5.Nous sommes tous Palestiniens. Nous sommes tous des membres d'une société qui cherche sa terre et son autodétermination face à un capitalisme qui, tout en ayant besoin de nous, ne peut que nous les refuser. Cela n'a rien à voir avec un nationalisme, quoique des idéologies nationalistes résiduelles soient encore présentes dans les luttes. Nous sommes tous à l'intérieur d'un système qui n'a pas d'extérieur, parce qu'il n'a pas de limites. C'est un système fragile où les travailleurs potentiellement explosifs sont aussi indispensables qu'insupportables. Cette maladie essentielle qu'est le terrorisme n'est nulle part mieux visible que dans ces terribles explosions.
6.Mais à l'intérieur, il y a aussi et surtout la vie, l'amour, l'intelligence, tout ce qui ne peut se transcrire en termes de capital et dont le capital a cependant essentiellement besoin. Pour libérer ce potentiel, pour nous libérer, nous nous devons de refuser la guerre et de déserter la logique meurtrière du capital. C'est ce que font avec un courage qui n'a pas le moindre réflet dans les média impériaux quelques centaines de frères et sœurs qui sont maintenant en Palestine pour y défendre la vie, notre vie à tous, en défendant le peuple palestinien. Ils dénoncent ainsi le langage hypocrite de nos vampires et placent ce système devant sa contradiction la plus flagrante.

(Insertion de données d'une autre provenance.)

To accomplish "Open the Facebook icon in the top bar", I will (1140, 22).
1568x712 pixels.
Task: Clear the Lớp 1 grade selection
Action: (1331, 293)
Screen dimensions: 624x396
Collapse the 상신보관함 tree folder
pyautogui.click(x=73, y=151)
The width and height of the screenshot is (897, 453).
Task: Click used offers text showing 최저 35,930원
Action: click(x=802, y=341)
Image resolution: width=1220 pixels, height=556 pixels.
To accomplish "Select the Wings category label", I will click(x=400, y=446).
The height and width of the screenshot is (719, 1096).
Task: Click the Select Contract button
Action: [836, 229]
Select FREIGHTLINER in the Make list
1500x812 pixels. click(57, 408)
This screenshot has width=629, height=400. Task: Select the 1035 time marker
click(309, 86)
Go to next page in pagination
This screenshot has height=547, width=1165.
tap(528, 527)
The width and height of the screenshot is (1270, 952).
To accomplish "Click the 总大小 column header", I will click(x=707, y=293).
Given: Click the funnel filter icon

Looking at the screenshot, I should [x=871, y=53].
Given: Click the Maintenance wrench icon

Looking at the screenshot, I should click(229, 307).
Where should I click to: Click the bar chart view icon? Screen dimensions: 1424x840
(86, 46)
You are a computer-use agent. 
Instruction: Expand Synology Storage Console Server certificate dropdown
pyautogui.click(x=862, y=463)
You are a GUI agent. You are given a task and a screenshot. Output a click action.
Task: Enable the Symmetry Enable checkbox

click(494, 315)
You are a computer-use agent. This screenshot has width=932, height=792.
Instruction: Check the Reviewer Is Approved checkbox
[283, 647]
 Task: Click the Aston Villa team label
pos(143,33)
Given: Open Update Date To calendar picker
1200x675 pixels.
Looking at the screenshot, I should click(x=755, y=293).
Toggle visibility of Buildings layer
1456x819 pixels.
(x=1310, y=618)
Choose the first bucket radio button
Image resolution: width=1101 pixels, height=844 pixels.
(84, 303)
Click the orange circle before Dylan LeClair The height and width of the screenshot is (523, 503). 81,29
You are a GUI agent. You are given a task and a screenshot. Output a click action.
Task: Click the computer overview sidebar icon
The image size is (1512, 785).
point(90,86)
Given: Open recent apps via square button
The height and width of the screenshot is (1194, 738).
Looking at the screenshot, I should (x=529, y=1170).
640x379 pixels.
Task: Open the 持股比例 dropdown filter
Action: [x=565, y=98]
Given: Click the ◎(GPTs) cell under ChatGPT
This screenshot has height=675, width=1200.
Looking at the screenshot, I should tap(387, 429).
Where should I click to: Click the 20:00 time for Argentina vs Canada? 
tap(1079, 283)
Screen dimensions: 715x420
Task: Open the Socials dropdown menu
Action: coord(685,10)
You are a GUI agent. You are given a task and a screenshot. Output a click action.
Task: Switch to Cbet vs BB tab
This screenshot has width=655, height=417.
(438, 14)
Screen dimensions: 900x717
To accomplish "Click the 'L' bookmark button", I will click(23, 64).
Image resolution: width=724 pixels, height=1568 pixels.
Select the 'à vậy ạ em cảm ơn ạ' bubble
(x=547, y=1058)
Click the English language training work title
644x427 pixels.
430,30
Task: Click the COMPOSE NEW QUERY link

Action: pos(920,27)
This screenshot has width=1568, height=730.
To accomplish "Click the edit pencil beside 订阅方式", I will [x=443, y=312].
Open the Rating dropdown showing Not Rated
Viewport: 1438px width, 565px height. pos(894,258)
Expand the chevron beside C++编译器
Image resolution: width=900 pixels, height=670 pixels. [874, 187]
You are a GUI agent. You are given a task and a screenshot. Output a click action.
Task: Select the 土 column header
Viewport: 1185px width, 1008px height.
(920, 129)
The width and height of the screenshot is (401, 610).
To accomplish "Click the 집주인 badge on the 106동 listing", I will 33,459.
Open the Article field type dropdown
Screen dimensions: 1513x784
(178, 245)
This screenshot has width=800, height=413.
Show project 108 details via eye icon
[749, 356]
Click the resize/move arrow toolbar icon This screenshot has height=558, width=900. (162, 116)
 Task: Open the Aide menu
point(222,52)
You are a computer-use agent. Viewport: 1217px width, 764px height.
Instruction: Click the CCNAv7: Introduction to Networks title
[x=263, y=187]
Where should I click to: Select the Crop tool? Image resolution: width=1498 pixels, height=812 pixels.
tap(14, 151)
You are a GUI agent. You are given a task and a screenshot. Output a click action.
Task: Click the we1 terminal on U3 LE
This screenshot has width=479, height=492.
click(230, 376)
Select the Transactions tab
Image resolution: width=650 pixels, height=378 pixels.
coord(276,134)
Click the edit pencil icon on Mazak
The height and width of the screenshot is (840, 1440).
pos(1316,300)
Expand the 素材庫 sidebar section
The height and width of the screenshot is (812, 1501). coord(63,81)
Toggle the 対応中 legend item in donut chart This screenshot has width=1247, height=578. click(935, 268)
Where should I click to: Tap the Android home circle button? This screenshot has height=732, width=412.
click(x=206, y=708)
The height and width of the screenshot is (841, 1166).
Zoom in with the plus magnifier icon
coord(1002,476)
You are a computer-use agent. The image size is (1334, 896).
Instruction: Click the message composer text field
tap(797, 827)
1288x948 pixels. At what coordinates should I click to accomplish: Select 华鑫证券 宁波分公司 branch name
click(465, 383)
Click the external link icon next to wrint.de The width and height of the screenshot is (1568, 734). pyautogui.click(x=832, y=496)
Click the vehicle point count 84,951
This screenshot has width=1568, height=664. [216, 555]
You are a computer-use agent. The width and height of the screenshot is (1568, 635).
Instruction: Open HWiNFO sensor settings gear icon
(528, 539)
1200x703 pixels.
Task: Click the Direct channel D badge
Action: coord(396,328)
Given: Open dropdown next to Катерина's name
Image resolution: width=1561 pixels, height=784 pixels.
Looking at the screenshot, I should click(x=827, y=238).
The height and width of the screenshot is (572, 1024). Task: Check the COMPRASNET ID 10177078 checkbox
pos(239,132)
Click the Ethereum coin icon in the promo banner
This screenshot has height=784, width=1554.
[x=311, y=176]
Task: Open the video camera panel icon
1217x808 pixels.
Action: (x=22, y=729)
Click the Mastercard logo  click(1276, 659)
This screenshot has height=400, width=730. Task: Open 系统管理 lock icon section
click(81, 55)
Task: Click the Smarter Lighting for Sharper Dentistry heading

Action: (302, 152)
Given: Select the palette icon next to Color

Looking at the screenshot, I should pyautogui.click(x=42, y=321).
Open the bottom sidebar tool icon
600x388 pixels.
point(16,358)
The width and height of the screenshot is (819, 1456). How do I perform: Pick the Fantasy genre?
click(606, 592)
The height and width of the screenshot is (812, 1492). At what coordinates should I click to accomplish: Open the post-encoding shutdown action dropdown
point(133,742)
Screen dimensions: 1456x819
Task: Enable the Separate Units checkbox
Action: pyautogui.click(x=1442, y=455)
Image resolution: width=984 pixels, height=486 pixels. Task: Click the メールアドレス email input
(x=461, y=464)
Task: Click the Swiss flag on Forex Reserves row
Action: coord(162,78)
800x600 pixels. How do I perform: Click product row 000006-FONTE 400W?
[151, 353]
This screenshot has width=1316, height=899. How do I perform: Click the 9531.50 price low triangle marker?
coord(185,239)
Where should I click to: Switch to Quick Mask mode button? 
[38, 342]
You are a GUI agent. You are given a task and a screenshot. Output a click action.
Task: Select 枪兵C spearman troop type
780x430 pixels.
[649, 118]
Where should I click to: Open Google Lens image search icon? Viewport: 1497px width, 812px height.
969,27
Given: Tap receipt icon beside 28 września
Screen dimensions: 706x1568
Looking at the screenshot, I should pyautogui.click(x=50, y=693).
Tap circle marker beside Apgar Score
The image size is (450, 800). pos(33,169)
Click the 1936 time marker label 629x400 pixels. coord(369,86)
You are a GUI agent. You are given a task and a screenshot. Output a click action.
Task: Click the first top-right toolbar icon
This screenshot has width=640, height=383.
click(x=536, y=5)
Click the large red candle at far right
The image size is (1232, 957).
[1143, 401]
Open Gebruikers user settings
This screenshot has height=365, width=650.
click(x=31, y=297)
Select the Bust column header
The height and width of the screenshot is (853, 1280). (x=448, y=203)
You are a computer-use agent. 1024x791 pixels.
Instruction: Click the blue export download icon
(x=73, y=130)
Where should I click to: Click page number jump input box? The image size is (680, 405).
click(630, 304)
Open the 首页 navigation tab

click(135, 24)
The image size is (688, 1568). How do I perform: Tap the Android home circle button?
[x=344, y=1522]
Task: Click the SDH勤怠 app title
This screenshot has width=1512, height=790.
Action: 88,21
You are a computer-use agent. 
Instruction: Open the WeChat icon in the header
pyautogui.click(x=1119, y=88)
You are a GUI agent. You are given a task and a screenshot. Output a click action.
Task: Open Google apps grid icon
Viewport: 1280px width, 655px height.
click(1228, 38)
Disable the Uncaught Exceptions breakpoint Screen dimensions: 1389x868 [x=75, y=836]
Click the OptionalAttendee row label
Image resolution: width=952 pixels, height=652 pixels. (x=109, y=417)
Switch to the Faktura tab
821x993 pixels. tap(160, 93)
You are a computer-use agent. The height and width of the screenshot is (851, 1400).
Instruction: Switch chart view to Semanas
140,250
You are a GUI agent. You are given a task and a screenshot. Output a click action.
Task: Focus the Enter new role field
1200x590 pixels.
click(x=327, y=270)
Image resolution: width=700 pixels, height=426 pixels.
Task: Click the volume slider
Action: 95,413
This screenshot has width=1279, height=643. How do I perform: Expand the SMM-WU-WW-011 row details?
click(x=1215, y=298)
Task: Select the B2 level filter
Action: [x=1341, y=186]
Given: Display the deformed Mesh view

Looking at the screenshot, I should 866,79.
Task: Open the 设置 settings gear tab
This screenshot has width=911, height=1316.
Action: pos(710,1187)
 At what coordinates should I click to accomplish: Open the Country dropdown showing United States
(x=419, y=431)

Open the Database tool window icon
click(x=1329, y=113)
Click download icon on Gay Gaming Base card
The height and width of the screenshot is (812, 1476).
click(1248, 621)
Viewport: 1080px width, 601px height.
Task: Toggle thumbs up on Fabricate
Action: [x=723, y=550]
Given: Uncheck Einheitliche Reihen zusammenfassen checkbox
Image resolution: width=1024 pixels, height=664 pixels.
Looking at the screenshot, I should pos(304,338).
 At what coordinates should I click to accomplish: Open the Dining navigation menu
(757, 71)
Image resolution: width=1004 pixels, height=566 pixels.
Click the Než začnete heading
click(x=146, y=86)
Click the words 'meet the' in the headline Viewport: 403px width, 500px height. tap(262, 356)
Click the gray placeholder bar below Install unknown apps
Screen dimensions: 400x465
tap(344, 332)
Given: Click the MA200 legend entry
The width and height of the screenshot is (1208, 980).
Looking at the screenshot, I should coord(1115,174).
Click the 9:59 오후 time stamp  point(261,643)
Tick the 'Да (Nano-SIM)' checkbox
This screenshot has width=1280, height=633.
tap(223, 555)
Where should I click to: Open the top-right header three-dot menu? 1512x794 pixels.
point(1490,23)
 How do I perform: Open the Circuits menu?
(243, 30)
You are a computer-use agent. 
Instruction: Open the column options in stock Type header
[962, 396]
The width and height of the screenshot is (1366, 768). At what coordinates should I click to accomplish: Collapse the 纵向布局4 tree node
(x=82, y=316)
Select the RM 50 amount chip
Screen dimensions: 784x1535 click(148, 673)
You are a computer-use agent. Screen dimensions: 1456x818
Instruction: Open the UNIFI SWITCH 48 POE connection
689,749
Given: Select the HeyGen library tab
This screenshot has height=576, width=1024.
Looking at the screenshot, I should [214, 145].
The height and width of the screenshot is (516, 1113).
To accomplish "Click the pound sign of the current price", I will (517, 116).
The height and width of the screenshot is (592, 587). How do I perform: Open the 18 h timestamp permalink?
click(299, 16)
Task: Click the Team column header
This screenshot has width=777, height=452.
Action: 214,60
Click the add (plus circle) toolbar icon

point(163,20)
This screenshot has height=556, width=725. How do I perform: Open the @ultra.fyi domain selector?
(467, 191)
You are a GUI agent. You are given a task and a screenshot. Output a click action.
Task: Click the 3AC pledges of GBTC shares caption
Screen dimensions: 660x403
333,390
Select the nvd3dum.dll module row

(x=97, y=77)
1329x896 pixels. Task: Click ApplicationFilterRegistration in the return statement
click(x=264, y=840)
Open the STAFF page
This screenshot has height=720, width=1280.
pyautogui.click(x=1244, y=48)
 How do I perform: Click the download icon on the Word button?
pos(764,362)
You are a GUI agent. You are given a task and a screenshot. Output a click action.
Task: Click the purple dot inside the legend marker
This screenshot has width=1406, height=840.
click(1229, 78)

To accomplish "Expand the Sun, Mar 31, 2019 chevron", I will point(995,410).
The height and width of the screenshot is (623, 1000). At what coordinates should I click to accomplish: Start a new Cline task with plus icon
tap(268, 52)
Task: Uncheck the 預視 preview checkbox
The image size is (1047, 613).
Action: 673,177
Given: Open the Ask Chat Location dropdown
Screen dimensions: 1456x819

7.La « diplomatie par en bas » reconstitue le tissu social détruit par la guerre et l'économie capitaliste. Elle le reconstitue contre les états et les armées, en appelant à une démocratie sans limites face à la rhétorique impuissante des droits de l'homme. Le courage de placer son corps devant les chars de l'occupant, de dénoncer les meurtres, d'exiger que les blessés soient soignés et que la dignité des personnes soit respectée, s'oppose au racisme monstrueux de la « démocratie » coloniale israélienne, pour qui nos frères et sœurs de Palestine sont de la vermine à exterminer. Le discours raciste, distingue entre les « occidentaux » et les « musulmans », mais aussi entre les citoyens paisibles et le black block ou l'entourage diffus du terrorisme. Il n'a rien à voir avec les « races » biologiques, mais avec le droit de tuer. C'est le seul discours qui permette à un régime qui dit promouvoir la vie et les valeurs humanitaires de s'imposer comme souverain et, pas conséquent d'ôter cette vie même dont il tire sa légitimité politique et son profit économique.
8. La présence en Palestine en ces mois de mars et d'avril 2002 des internationaux du mouvement représente un véritable tournant dans la politique mondiale. Non seulement la brutalité de l'Empire et de son satellite israélien se trouve dénoncée, mais un nouveau réseau militant peut commencer à se développer en Palestine/Israël où nos sœurs et frères arabes et juifs pourront s'unir pour déserter la guerre de l'Empire. La vie, l'amour, le rire, même dans les camps où on veut nous vouer à la mort auront raison comme dans le film « La vie est belle » de notre ami Benigni d'un Empire laid et méchant (brutto cattivo).